Back, back we went, as fast as rosin and pine knots could force the
engine to move us. The cars swayed continually back and forth,
momentarily threatening to fly the crazy roadway, and roll over the
embankment or into one of the adjacent swamps. We would have hailed such
a catastrophe, as it would have probably killed more of the guards than
of us, and the confusion would have given many of the survivors
opportunity to escape. But no such accident happened, and towards
midnight we reached the bridge across the Great Pedee River, where our
train was stopped by a squad of Rebel cavalrymen, who brought the
intelligence that as Kilpatrick was expected into Florence every hour, it
would not do to take us there.

We were ordered off the cars, and laid down on the banks of the Great
Pedee, our guards and the cavalry forming a line around us, and taking
precautions to defend the bridge against Kilpatrick, should he find out
our whereabouts and come after us.

“Well, Mc,” said Andrews, as we adjusted our old overcoat and blanket on
the ground for a bed; “I guess we needn’t care whether school keeps or
not.
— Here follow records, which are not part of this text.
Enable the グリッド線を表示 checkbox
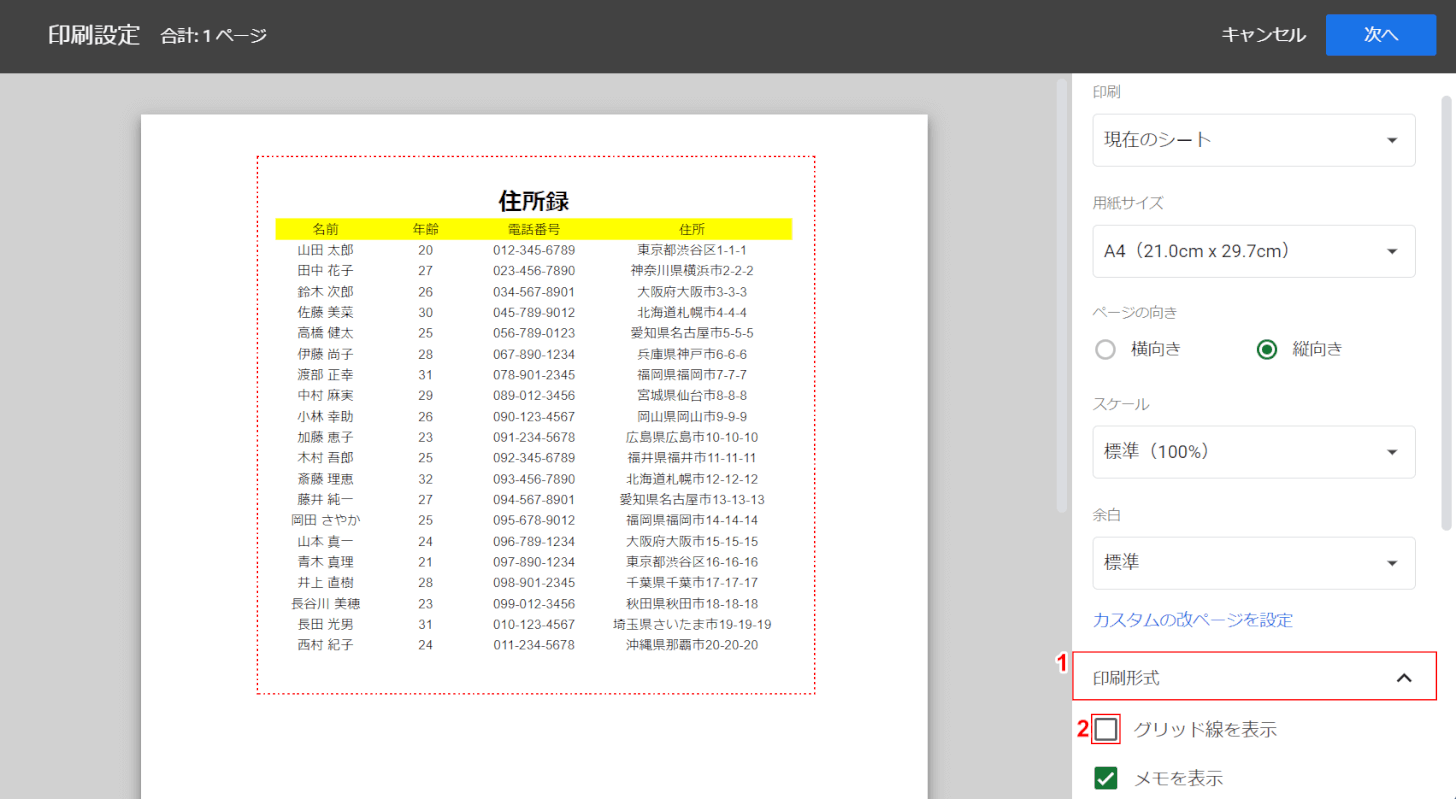The width and height of the screenshot is (1456, 799). click(x=1105, y=729)
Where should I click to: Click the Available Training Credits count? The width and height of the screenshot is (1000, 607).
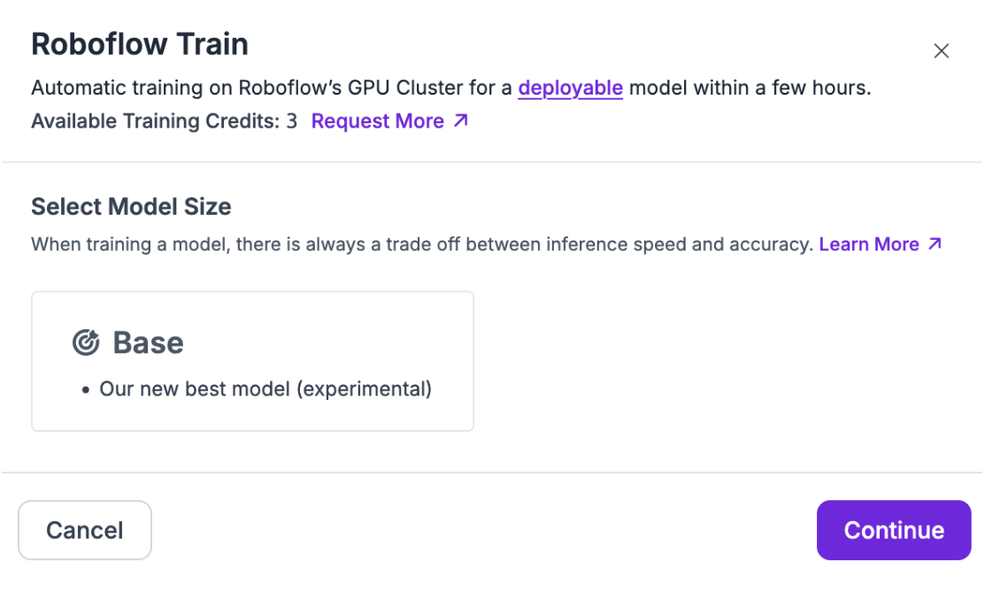point(291,120)
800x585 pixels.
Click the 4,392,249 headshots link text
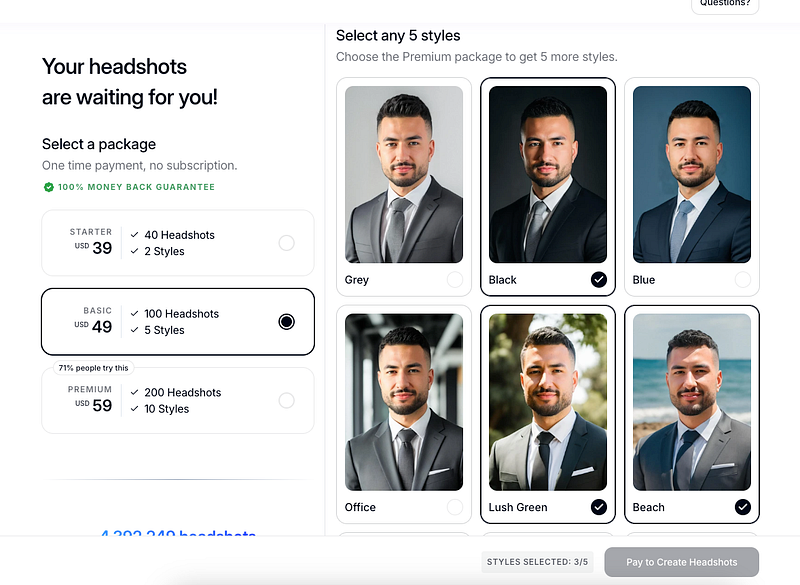pyautogui.click(x=178, y=536)
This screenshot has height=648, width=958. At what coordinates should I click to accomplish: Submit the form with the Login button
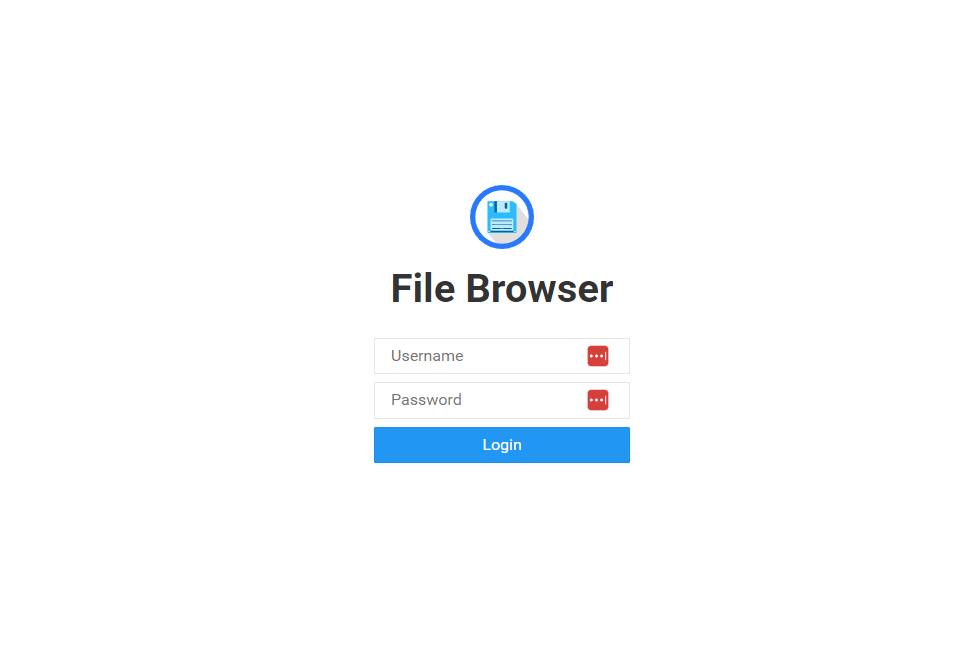point(502,445)
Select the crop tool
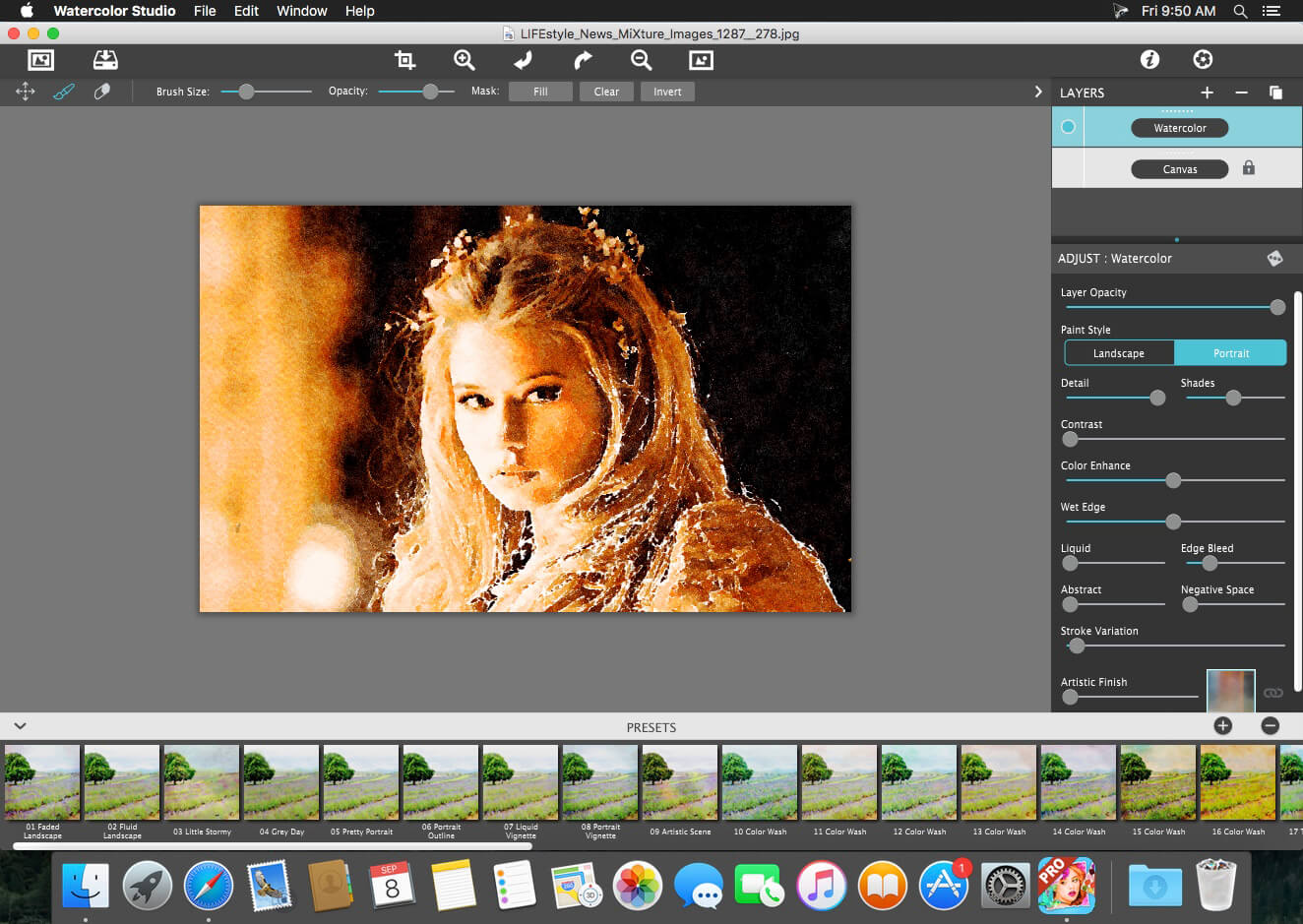 click(x=404, y=60)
Our fellows have evidently got both ends of the road, and are
coming towards us from each way. There’s no road–not even a wagon road
–for the Johnnies to run us off on, and I guess all we’ve got to do is
to stand still and see the salvation of the Lord. Bad as these hounds
are, I don’t believe they will shoot us down rather than let our folks
retake us. At least they won’t since old Winder’s dead. If he was
alive, he’d order our throats cut–one by one–with the guards’ pocket
knives, rather than give us up. I’m only afraid we’ll be allowed to
starve before our folks reach us.”

I concurred in this view.



But Kilpatrick, like Sherman, came not. Perhaps he knew that all the
prisoners had been removed from the Stockade; perhaps he had other
business of more importance on hand; probably his movement was only a
feint. At all events it was definitely known the next day that he had
withdrawn so far as to render it wholly unlikely that he intended
attacking Florence, so we were brought back and returned to our old
quarters. For a week or more we loitered about the now nearly-abandoned
prison; skulked and crawled around the dismal mud-tents like the ghostly
denizens of some Potter’s Field, who, for some reason had been allowed to
return to earth, and for awhile creep painfully around the little
hillocks beneath which they had been entombed.
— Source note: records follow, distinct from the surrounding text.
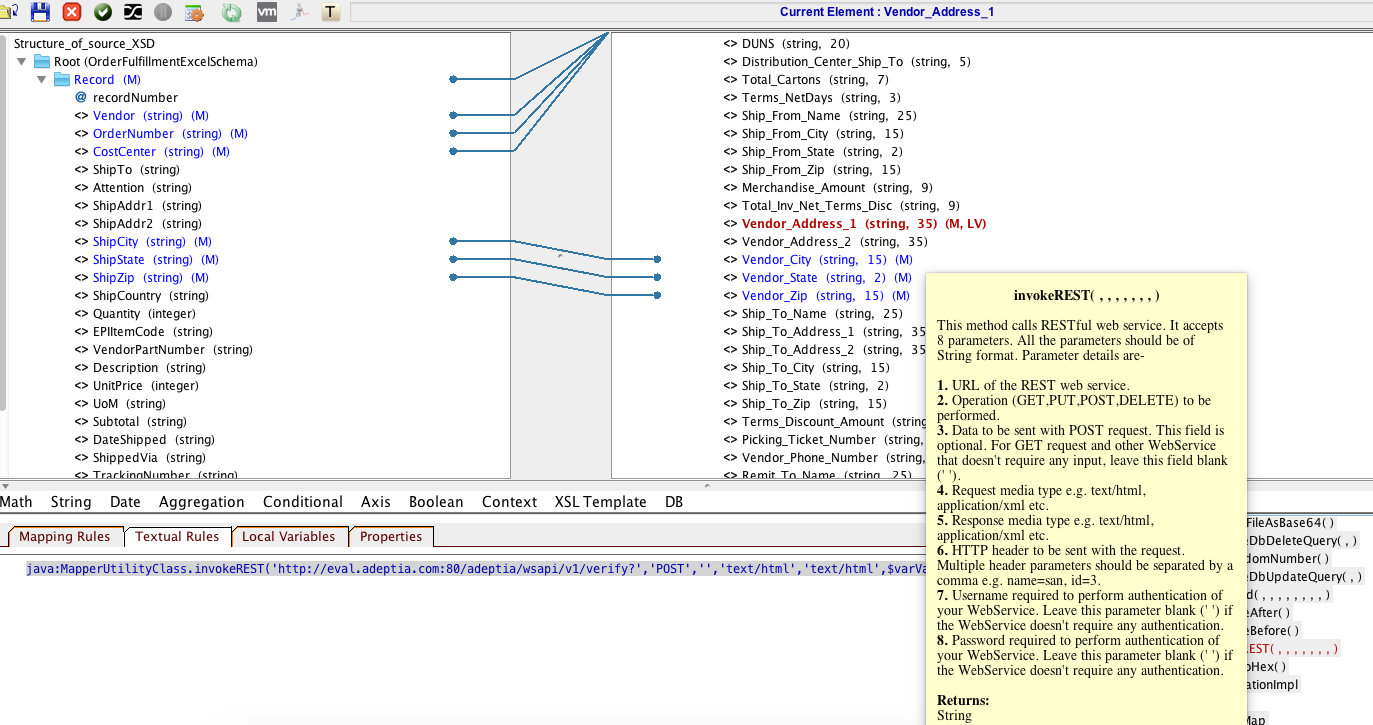This screenshot has height=725, width=1373.
Task: Select the red X delete mapping icon
Action: click(x=71, y=13)
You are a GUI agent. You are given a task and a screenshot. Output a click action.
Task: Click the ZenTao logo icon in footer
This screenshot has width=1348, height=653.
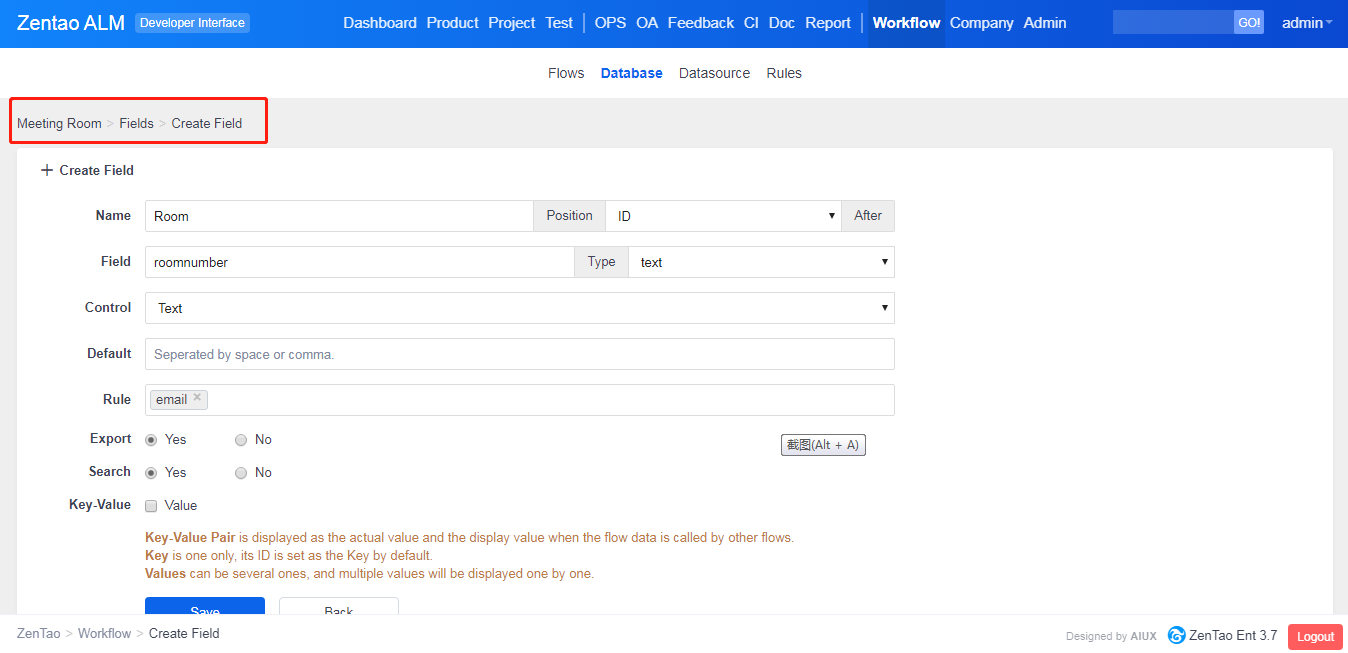pos(1176,635)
A few score, whose vital powers were strained to the last degree of
tension, gave up the ghost, and sank to dreamless rest. It mattered now
little to these when Sherman came, or when Kilpatrick’s guidons should
flutter through the forest of sighing pines, heralds of life, happiness,
and home–

After life’s fitful fever they slept well
Treason had done its worst. Nor steel nor poison:
Malice domestic, foreign levy, nothing
Could touch them farther.

One day another order came for us to be loaded on the cars, and over to
the railroad we went again in the same fashion as before. The
comparatively few of us who were still able to walk at all well, loaded
ourselves down with the bundles and blankets of our less fortunate
companions, who hobbled and limped–many even crawling on their hands and
knees–over the hard, frozen ground, by our sides.